» 取り組む課題
以下の記録をすべて、一字一句変えずにそのまま書き写してください。

» 未加工の記録
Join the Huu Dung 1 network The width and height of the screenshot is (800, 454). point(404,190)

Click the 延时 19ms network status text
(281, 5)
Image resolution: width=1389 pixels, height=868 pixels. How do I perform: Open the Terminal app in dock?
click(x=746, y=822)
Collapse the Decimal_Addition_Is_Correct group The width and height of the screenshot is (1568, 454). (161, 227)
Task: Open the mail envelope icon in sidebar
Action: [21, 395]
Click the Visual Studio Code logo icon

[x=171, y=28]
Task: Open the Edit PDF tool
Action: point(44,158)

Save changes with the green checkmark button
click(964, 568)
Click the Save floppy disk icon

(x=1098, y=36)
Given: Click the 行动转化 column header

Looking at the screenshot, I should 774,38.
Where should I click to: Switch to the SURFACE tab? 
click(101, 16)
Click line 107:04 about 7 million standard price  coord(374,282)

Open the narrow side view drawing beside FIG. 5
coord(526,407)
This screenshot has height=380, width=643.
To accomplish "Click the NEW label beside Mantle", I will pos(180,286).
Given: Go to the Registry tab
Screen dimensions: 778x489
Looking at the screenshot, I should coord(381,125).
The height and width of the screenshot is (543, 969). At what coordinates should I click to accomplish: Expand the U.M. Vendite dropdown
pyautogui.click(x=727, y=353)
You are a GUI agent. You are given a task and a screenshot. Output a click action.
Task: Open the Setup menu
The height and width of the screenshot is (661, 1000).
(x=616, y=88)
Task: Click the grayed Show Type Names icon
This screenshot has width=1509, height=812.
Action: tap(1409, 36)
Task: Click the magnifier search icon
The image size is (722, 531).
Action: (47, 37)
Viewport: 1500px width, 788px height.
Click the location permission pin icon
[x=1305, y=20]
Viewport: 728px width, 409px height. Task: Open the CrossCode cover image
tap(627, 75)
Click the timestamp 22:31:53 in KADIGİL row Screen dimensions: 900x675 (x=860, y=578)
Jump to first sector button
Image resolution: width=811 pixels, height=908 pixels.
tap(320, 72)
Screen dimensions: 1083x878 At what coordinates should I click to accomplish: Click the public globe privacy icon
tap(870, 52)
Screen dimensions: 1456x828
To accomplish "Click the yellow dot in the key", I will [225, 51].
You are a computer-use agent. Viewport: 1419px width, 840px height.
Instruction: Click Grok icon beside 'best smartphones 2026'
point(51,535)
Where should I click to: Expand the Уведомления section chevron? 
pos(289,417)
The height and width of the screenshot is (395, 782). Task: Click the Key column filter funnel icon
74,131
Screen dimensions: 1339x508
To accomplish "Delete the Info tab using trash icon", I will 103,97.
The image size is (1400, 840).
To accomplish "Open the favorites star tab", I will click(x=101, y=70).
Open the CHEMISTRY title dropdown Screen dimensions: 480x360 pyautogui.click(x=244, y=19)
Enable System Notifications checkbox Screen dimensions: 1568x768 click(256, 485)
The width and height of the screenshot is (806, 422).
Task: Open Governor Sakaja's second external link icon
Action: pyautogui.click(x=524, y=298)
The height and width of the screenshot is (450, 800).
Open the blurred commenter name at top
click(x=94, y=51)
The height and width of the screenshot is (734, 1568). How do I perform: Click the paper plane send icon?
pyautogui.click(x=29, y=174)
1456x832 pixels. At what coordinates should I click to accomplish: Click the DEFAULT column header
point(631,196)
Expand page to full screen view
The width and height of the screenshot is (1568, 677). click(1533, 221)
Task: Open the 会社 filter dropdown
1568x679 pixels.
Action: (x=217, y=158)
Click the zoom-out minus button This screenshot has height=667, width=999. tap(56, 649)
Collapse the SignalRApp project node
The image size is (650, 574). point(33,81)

» 記述解答
Join the Huu Dung 1 network The width and height of the screenshot is (800, 454). point(404,190)

Click the 延时 19ms network status text
(281, 5)
Image resolution: width=1389 pixels, height=868 pixels. How do I perform: Open the Terminal app in dock?
click(x=746, y=822)
Collapse the Decimal_Addition_Is_Correct group The width and height of the screenshot is (1568, 454). (161, 227)
Task: Open the mail envelope icon in sidebar
Action: [21, 395]
Click the Visual Studio Code logo icon

[x=171, y=28]
Task: Open the Edit PDF tool
Action: point(44,158)

Save changes with the green checkmark button
click(964, 568)
Click the Save floppy disk icon

(x=1098, y=36)
Given: Click the 行动转化 column header

Looking at the screenshot, I should 774,38.
Where should I click to: Switch to the SURFACE tab? 
click(101, 16)
Click line 107:04 about 7 million standard price  coord(374,282)

Open the narrow side view drawing beside FIG. 5
coord(526,407)
This screenshot has height=380, width=643.
To accomplish "Click the NEW label beside Mantle", I will pos(180,286).
Given: Go to the Registry tab
Screen dimensions: 778x489
Looking at the screenshot, I should coord(381,125).
The height and width of the screenshot is (543, 969). At what coordinates should I click to accomplish: Expand the U.M. Vendite dropdown
pyautogui.click(x=727, y=353)
You are a GUI agent. You are given a task and a screenshot. Output a click action.
Task: Open the Setup menu
The height and width of the screenshot is (661, 1000).
(x=616, y=88)
Task: Click the grayed Show Type Names icon
This screenshot has width=1509, height=812.
Action: tap(1409, 36)
Task: Click the magnifier search icon
The image size is (722, 531).
Action: (47, 37)
Viewport: 1500px width, 788px height.
Click the location permission pin icon
[x=1305, y=20]
Viewport: 728px width, 409px height. Task: Open the CrossCode cover image
tap(627, 75)
Click the timestamp 22:31:53 in KADIGİL row Screen dimensions: 900x675 (x=860, y=578)
Jump to first sector button
Image resolution: width=811 pixels, height=908 pixels.
tap(320, 72)
Screen dimensions: 1083x878 At what coordinates should I click to accomplish: Click the public globe privacy icon
tap(870, 52)
Screen dimensions: 1456x828
To accomplish "Click the yellow dot in the key", I will [225, 51].
You are a computer-use agent. Viewport: 1419px width, 840px height.
Instruction: Click Grok icon beside 'best smartphones 2026'
point(51,535)
Where should I click to: Expand the Уведомления section chevron? 
pos(289,417)
The height and width of the screenshot is (395, 782). Task: Click the Key column filter funnel icon
74,131
Screen dimensions: 1339x508
To accomplish "Delete the Info tab using trash icon", I will 103,97.
The image size is (1400, 840).
To accomplish "Open the favorites star tab", I will click(x=101, y=70).
Open the CHEMISTRY title dropdown Screen dimensions: 480x360 pyautogui.click(x=244, y=19)
Enable System Notifications checkbox Screen dimensions: 1568x768 click(256, 485)
The width and height of the screenshot is (806, 422).
Task: Open Governor Sakaja's second external link icon
Action: pyautogui.click(x=524, y=298)
The height and width of the screenshot is (450, 800).
Open the blurred commenter name at top
click(x=94, y=51)
The height and width of the screenshot is (734, 1568). How do I perform: Click the paper plane send icon?
pyautogui.click(x=29, y=174)
1456x832 pixels. At what coordinates should I click to accomplish: Click the DEFAULT column header
point(631,196)
Expand page to full screen view
The width and height of the screenshot is (1568, 677). click(1533, 221)
Task: Open the 会社 filter dropdown
1568x679 pixels.
Action: (x=217, y=158)
Click the zoom-out minus button This screenshot has height=667, width=999. tap(56, 649)
Collapse the SignalRApp project node
The image size is (650, 574). point(33,81)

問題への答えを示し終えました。